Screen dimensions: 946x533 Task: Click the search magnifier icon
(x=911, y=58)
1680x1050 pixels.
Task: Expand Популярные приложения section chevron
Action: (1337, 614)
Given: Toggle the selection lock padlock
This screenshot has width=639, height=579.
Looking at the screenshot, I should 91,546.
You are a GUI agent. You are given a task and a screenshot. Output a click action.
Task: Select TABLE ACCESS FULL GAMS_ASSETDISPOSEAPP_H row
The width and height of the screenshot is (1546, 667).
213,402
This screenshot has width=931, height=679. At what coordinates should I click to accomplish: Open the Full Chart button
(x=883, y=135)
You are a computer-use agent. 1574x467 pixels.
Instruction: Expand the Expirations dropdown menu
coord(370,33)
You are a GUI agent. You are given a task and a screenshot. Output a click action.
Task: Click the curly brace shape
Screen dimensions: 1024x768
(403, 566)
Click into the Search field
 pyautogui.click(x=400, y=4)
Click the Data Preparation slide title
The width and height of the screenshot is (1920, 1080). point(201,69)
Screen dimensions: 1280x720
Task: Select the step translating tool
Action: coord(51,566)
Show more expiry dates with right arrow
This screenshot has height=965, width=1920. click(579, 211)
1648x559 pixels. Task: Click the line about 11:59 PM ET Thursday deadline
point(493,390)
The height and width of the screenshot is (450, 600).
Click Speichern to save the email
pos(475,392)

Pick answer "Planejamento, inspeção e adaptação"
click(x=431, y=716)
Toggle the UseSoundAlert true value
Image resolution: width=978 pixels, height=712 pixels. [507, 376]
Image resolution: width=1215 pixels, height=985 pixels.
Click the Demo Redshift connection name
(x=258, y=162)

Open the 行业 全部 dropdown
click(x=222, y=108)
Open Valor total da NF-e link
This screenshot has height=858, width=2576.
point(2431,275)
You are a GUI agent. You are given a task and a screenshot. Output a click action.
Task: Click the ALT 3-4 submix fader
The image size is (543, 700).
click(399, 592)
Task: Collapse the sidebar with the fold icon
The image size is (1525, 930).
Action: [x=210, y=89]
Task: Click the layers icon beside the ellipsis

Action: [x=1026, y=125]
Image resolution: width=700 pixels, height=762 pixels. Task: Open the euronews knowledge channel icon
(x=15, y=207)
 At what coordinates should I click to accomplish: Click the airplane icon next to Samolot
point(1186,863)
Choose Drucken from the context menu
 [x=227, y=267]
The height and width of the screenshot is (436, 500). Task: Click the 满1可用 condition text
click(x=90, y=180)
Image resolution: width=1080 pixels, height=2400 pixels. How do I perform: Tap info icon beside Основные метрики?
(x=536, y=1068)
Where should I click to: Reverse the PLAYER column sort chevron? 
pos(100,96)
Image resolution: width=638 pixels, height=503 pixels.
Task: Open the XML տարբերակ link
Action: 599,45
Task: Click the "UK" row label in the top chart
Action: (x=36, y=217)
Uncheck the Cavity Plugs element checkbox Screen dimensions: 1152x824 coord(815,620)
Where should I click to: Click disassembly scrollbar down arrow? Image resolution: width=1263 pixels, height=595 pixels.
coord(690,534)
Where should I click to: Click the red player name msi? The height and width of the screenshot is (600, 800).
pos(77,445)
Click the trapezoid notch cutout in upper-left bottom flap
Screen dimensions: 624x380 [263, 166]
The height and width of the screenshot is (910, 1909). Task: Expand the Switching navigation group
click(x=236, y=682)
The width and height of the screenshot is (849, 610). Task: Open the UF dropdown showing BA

### What this task involves
Exactly the lines from the one containing "Click the trapezoid" through the last line of the material above are to be returned, with nothing else.

### Answer below
Click the trapezoid notch cutout in upper-left bottom flap
Screen dimensions: 624x380 [263, 166]
The height and width of the screenshot is (910, 1909). Task: Expand the Switching navigation group
click(x=236, y=682)
The width and height of the screenshot is (849, 610). Task: Open the UF dropdown showing BA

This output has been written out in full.